Using At to Schedule One Time Jobs
Like Cron (discussed in the IC Tech. Ref. Document: Scheduling
Tasks Using Cron), the other tool used for scheduling tasks on Unix systems,
At is very useful for scheduling command and script execution.
On most Unix systems, At and Cron work independently but can be used to perform similar tasks. Where Cron is used to perform tasks repeatedly, At is used to run commands or programs just once.
Scheduling Tasks With At
To add a task using At you must type at (when to execute) and hit the enter key. At will then prompt you for the command you wish to have performed. Here is an example dialog:
user@server:~/webshare$ at now + 12 hours [Hit Enter Key] at> cat important.info > important.backup [Hit Cntrl-D] job 1 at Sat Jun 18 09:03:40 2002 user@server:~/webshare$
- The first line contains the command prompt, then the At command and lastly, the time the job is scheduled for, now + 12 or 12 hours from "now".
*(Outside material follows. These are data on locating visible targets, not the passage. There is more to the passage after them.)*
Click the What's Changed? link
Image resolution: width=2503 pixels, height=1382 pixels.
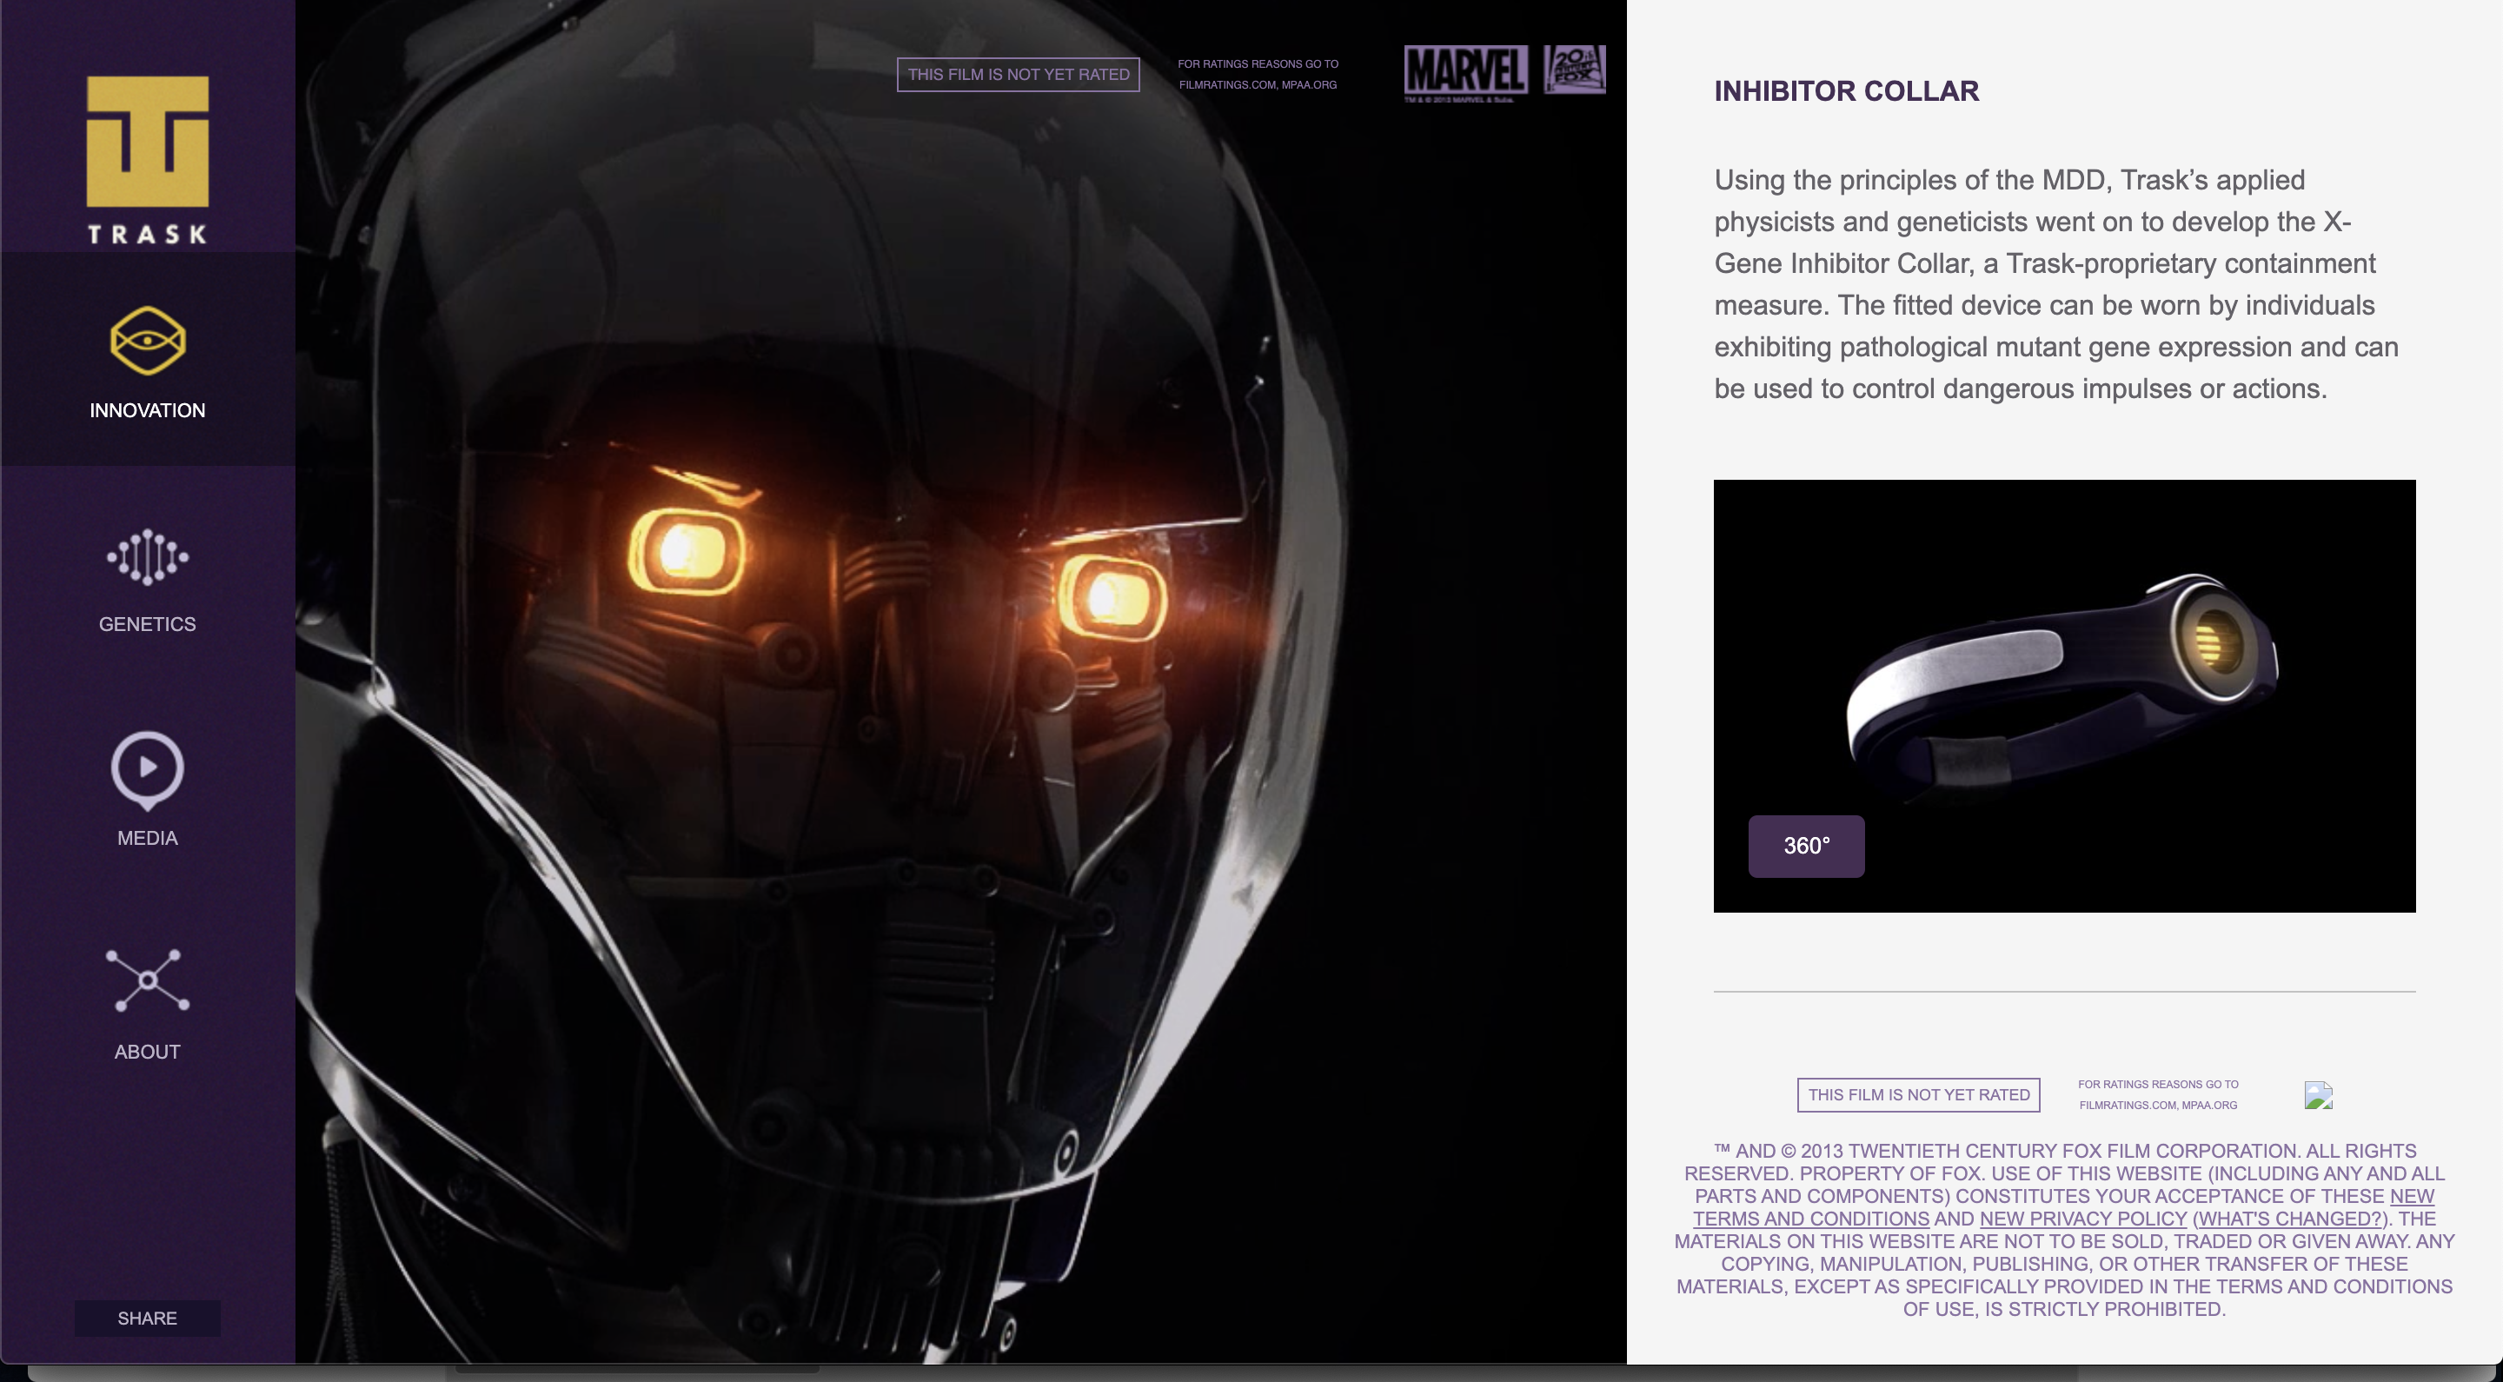coord(2289,1219)
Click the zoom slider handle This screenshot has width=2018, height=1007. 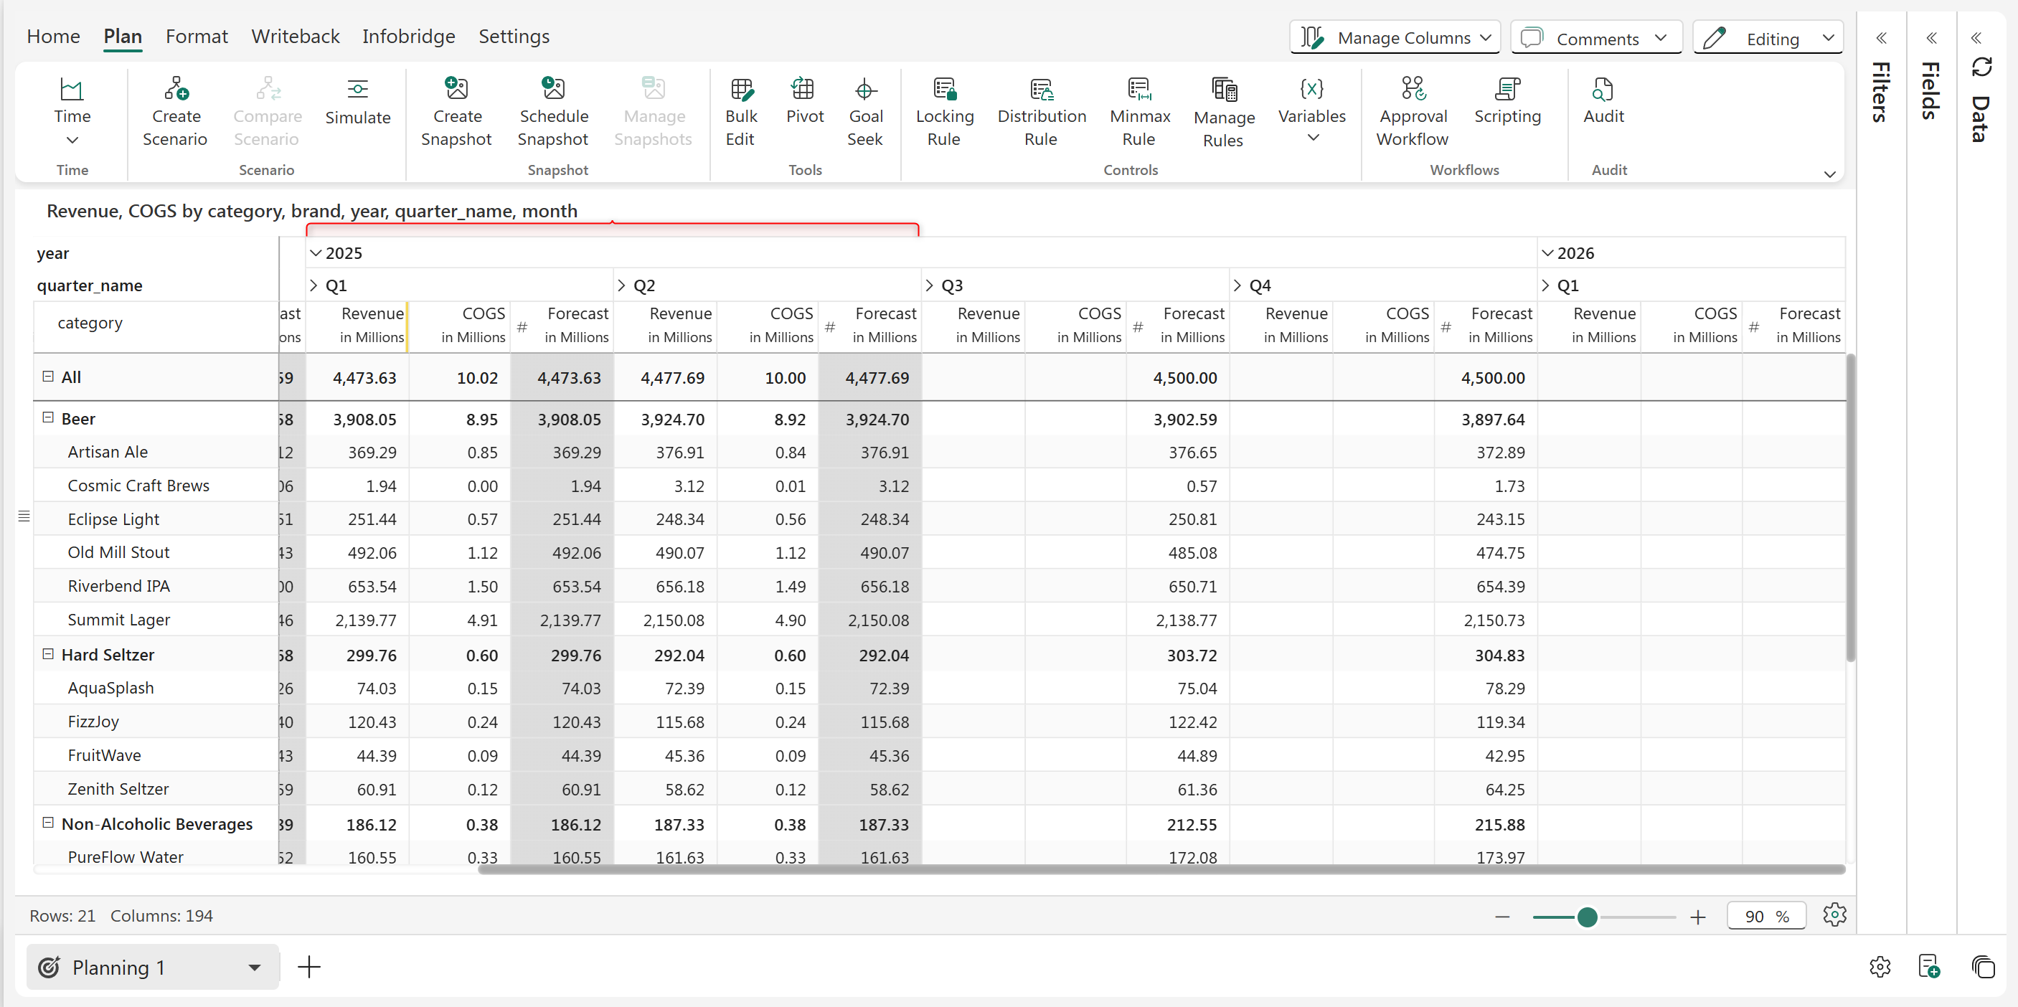pos(1587,917)
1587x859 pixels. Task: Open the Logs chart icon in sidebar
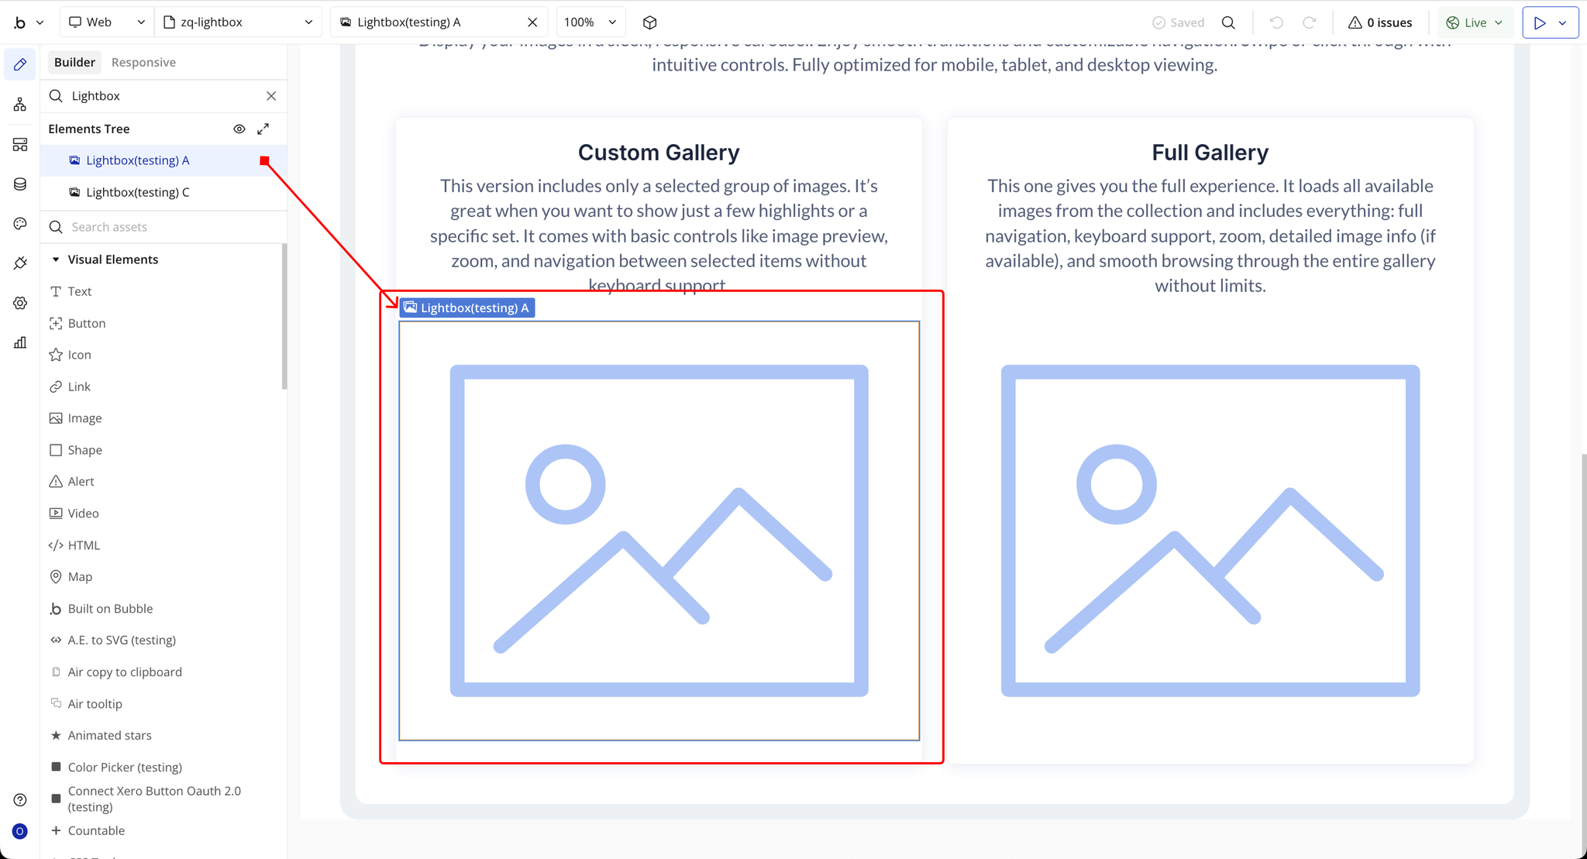pyautogui.click(x=20, y=342)
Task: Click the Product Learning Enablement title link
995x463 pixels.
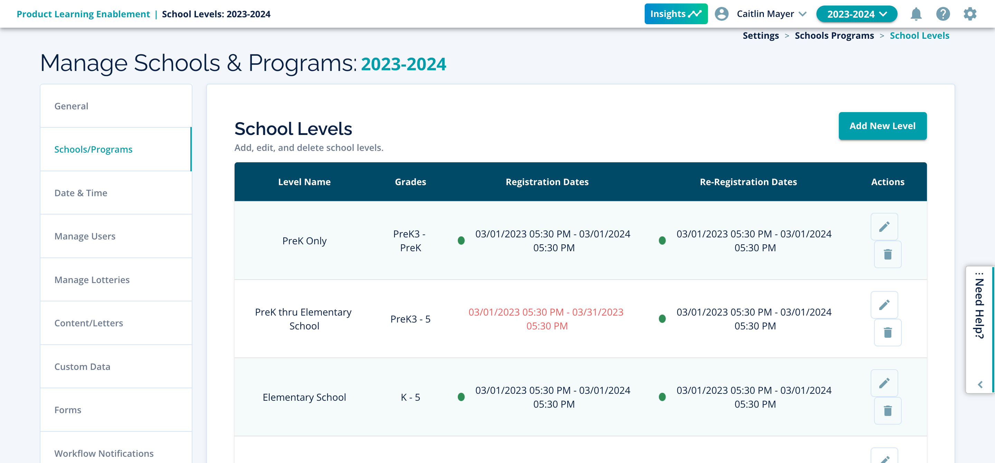Action: point(83,14)
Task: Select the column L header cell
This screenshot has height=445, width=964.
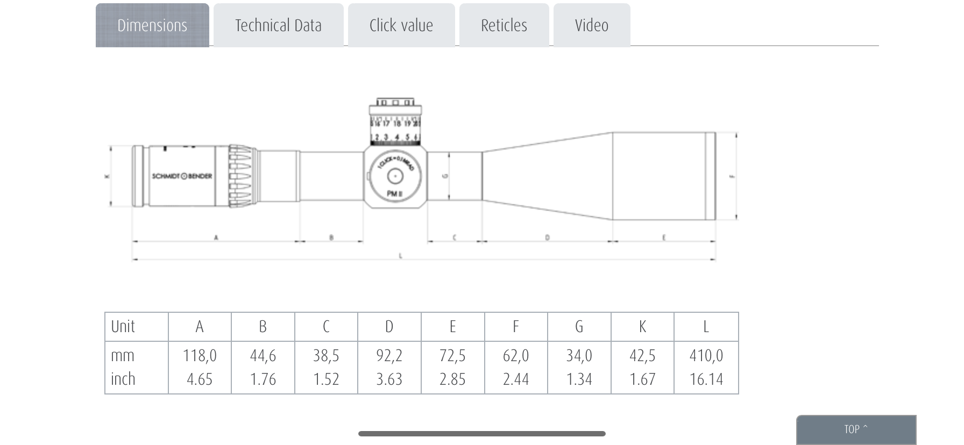Action: coord(706,327)
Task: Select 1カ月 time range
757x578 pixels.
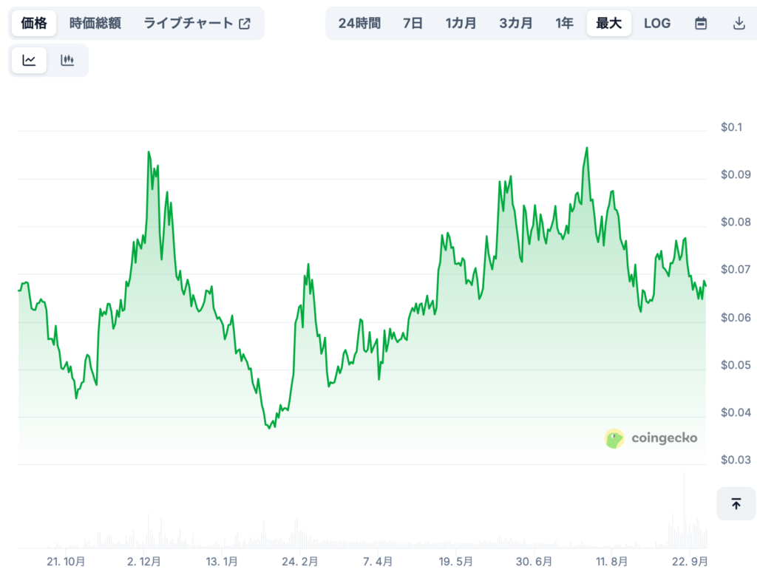Action: 461,23
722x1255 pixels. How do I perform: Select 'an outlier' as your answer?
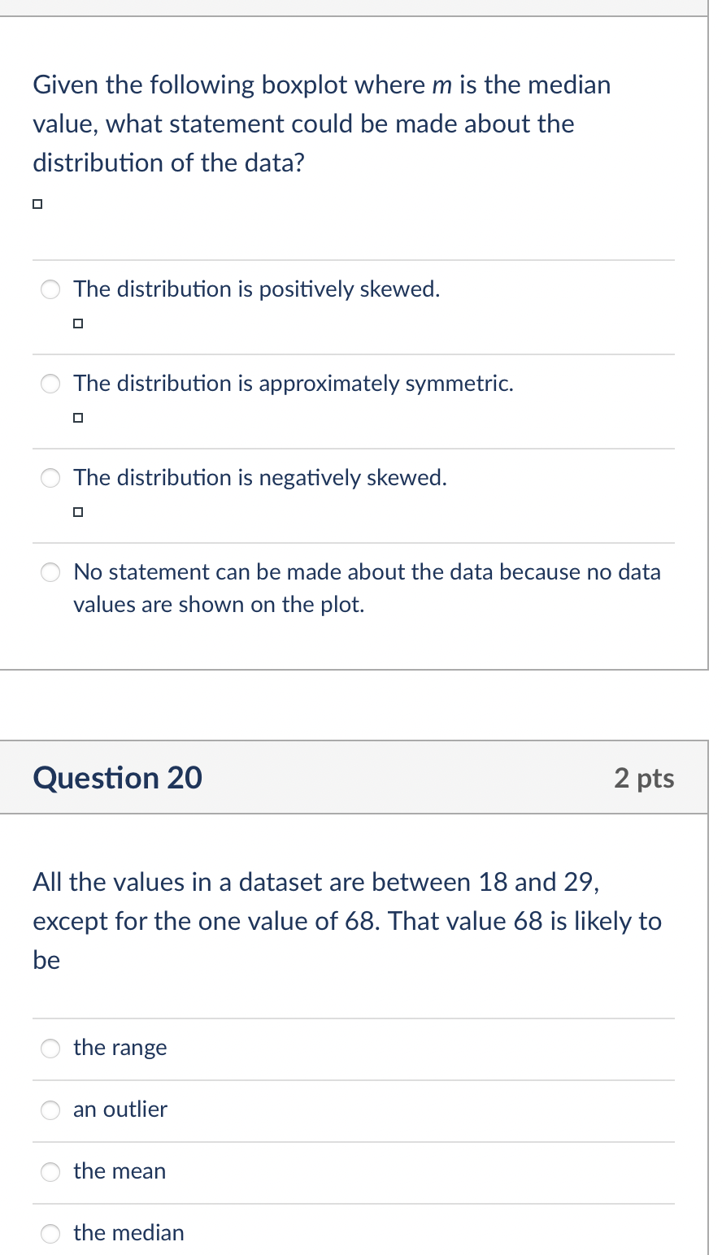(x=50, y=1110)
- After you hit the "enter" key, At then prompts you for the command or the path to the script you want executed.
- In this case, we're using the command cat to copy the contents of important.info to important.backup.
- After providing the command, or path to the script you want executed, hit Cntrl-D to let At know you're done.
In addition to the At command, there are a few other tools you can use to manipulate your tasks. For example, to view any pending tasks, type atq at the command prompt and hit enter. Another usefult tool is atrm which you can use to delete tasks. Usage of atrm requires you to call the specific task by number however, so unless you already know the number, you must discover it with atq like so:
user@server:~/webshare$ atq 18 2002-02-13 16:00 a user
And then delete: user@server:~/webshare$ atrm 18
Time Formats with At
As you saw in our example, the relatively simple syntax supported by At lends itself to quickly setting up tasks. However, this simple syntax belies the ability of At to understand complex time formats. Here's a run-down of the time formats understood by At:/p>
- now - As you would guess, "now" mean the exact time you begin using At. However, "now" isn't really used to schedule tasks by itself. Because the time you've specified will have already passed, using "now" alone will cause the task to be run at that time on the next day. Look at the time/date modifiers, below, to fully grasp how to use "now".
- midnight - Predictably, using "midnight" allows you to schedule tasks for that most late of hours.
- noon - Another common sense time option for At.
- teatime - Now you can take time out to enjoy some Earl Grey and still execute tasks on your server! "teatime" schedules jobs for 4pm.
- 4AM(am)/4PM(pm) - You can also use HH:MM specify time.
- MMDDYY - This as well as MM/DD/YY and MM.DD.YY will work as you'd expect.
- Time/date Modification - All of the formats above support time/date modification using +/- Number Time-Unit. For example, at now + 12 hours would enable your job to be scheduled 12 hours from the current time.